»»

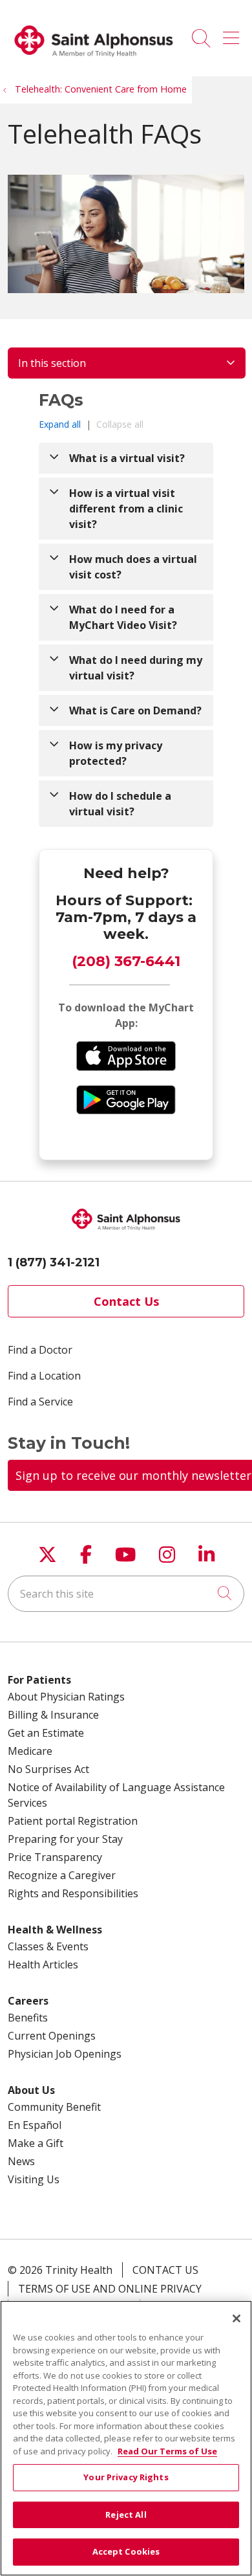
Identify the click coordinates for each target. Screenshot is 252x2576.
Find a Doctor (40, 1350)
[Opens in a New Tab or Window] (126, 1067)
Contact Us (126, 1301)
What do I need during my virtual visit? (135, 668)
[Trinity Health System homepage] (94, 62)
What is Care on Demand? (135, 710)
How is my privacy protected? (115, 753)
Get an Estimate (46, 1733)
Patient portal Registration (73, 1821)
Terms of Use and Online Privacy (110, 2289)
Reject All (125, 2514)
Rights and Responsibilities (73, 1893)
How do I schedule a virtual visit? (120, 804)
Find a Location (44, 1376)
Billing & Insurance (53, 1715)
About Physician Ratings (66, 1697)
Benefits (28, 2017)
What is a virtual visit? (127, 458)
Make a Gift (35, 2143)
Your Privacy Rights (125, 2477)
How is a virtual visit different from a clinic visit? (126, 508)
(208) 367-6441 (126, 961)
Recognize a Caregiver (62, 1875)
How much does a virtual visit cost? (133, 567)
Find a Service (40, 1401)
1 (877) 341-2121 (54, 1262)
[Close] (236, 2318)
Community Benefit (54, 2107)
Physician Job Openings (64, 2054)
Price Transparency (55, 1857)
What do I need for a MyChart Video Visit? (123, 617)
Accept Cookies (126, 2551)
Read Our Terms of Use (167, 2451)
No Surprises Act (48, 1769)
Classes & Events (48, 1946)
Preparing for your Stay (65, 1839)
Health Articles (43, 1964)
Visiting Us (33, 2179)
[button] (233, 33)
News (21, 2161)
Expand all (60, 424)
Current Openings (52, 2036)
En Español (34, 2125)
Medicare (30, 1751)
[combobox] (126, 1594)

««

Transcribe nothing except the lines from the one with "Classes & Events (48, 1946)" through the end of the data above, each exactly as it appears.

Classes & Events (48, 1946)
Preparing for your Stay (65, 1839)
Health Articles (43, 1964)
Visiting Us (33, 2179)
[button] (233, 33)
News (21, 2161)
Expand all (60, 424)
Current Openings (52, 2036)
En Español (34, 2125)
Medicare (30, 1751)
[combobox] (126, 1594)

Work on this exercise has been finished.